Che senso ha oggi quella missione, a fronte di un’invasione di terra conclamata seppur limitata e una campagna di bombardamenti così intensa?
Il mandato di Unifil non è mai stato quello di disarmare Hezbollah. Opera nell’ambito del capitolo sesto della Carta delle Nazioni unite che non prevede l’uso della forza. Cosa deve fare? Deve sostenere l’esercito libanese ed è qui che nasce la sua ambiguità. Unifil viene incaricata dalla risoluzione Onu 1701 del 2006 con un mandato chiaro sulla carta ma politicamente ambiguo perché l’esercito libanese non è un esercito come lo immaginiamo in Europa, così come lo Stato libanese non è uno Stato «normale»: nasce e si consolida con una chiara impronta coloniale, cliente prima dei francesi e poi, nel secondo dopoguerra, degli Stati uniti. L’idea era avere uno Stato debole che non creasse problemi a Israele. Era ed è ancora un principio strategico degli Stati uniti e di Israele che dal ’78, in piena guerra civile libanese, entra e comincia a creare una fascia di sicurezza.
Lo Stato libanese e il suo esercito sono stati sempre volutamente indeboliti, nonostante i finanziamenti esterni: non hanno l’aviazione, non hanno una marina degna di questo nome…Hezbollah nasce con il sostegno e per volere dell’Iran per infilarsi e occupare questo spazio politico e geografico: nel 2000, quando Israele si ritira, quello spazio non è occupato dall’esercito libanese, ma da Hezbollah. In questo contesto la 1701 dava a Unifil l’incarico di sostenere una struttura che in realtà, per volontà sia dell’Occidente sia di Hezbollah, è debolissima. Unifil non può fare altro che il vigile urbano, stare a guardare e segnare le violazioni dell’una e dell’altra parte. Li chiamano peacekeeper ma, nel momento in cui gli altri decidono di farsi la guerra, si chiudono nelle loro basi perché non possono fare altro. Quella missione ha senso per tenere i paesi che ne sono parte dentro il tavolo negoziale del futuro.
Le pratiche israeliane in Libano ricalcano quelle contro Gaza, rivendicate dallo stesso Netanyahu. Che effetti hanno sulla popolazione e sulle varie forze politiche? Si assiste a un compattamento interno o all’ampliamento delle fratture settarie e politiche?

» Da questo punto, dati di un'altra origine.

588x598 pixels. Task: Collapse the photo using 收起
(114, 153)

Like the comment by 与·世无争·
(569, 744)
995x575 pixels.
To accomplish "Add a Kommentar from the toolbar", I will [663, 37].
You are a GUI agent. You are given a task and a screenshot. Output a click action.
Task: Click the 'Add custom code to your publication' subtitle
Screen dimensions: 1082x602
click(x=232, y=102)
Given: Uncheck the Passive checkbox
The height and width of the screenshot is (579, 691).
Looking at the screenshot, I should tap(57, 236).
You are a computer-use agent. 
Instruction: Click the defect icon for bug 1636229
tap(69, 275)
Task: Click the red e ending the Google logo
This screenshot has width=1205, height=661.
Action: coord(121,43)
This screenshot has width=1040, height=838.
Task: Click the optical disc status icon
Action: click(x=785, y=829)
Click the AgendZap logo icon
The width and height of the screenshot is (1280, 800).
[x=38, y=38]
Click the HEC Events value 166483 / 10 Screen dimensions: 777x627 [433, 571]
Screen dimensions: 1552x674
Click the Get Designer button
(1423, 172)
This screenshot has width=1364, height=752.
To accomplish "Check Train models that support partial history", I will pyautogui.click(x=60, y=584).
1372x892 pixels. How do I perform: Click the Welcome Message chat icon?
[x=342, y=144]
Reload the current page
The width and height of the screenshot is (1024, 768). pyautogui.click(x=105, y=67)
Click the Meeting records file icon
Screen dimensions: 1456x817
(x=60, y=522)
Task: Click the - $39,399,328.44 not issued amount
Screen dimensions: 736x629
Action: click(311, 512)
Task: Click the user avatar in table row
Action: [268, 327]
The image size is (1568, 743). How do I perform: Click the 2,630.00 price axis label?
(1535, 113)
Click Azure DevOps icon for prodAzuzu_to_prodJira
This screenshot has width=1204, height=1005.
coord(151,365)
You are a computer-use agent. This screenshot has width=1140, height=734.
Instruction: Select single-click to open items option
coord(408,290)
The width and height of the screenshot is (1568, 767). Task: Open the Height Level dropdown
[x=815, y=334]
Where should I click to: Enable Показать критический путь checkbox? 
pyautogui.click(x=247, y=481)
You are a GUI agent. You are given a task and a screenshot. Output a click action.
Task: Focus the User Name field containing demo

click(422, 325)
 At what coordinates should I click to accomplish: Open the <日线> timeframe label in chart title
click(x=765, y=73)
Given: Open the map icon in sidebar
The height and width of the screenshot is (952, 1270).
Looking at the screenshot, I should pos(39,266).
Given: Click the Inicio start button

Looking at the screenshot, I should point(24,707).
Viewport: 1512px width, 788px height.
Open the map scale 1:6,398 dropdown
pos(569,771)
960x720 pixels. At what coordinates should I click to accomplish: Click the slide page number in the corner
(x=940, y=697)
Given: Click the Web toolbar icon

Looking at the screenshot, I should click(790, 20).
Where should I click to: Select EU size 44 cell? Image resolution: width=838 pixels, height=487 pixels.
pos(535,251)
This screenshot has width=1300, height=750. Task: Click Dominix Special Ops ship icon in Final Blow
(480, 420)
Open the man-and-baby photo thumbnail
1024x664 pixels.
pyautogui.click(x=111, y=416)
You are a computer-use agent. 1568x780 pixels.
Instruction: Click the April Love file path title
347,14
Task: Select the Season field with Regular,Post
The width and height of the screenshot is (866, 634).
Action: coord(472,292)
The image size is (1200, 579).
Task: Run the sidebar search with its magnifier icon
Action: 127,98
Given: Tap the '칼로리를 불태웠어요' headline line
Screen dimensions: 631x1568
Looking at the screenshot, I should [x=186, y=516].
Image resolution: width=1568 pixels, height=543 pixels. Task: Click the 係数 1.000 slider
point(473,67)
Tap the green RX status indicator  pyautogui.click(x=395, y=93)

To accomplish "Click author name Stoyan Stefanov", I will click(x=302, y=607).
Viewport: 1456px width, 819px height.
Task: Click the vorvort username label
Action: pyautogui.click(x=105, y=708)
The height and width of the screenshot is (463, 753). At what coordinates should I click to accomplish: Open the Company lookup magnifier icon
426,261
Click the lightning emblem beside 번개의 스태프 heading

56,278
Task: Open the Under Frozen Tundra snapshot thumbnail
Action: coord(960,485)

Si assiste a un compattamento interno, almeno sul breve periodo. Gran parte della popolazione è solidale con gli sfollati e con chi paga il prezzo più alto della guerra. Nel medio e lungo periodo aumenteranno le fratture comunitarie e politiche, due piani che si sovrappongono. Un numero così alto di sfollati creerà tensione sociale in un contesto già di per sé precario. A ciò si aggiungono le manovre di forze politiche, alleate o meno di Hezbollah, che si stanno riposizionando nell’idea che la scomparsa di Nasrallah possa aprire nuovi spazi di accordo con il fronte filo-occidentale e filo-israeliano. Hezbollah venderà cara la pelle, non rimarrà fermo ad aspettare la sconfitta e questo può aprire scenari molto inquietanti di scontri interni, anche armati. Per questo tutti si muovono con molta cautela: il timore è che possa saltare tutto e se salta tutto salta anche la torta che si spartiscono da decenni. La guerra civile non favorirebbe chi il potere lo possiede già.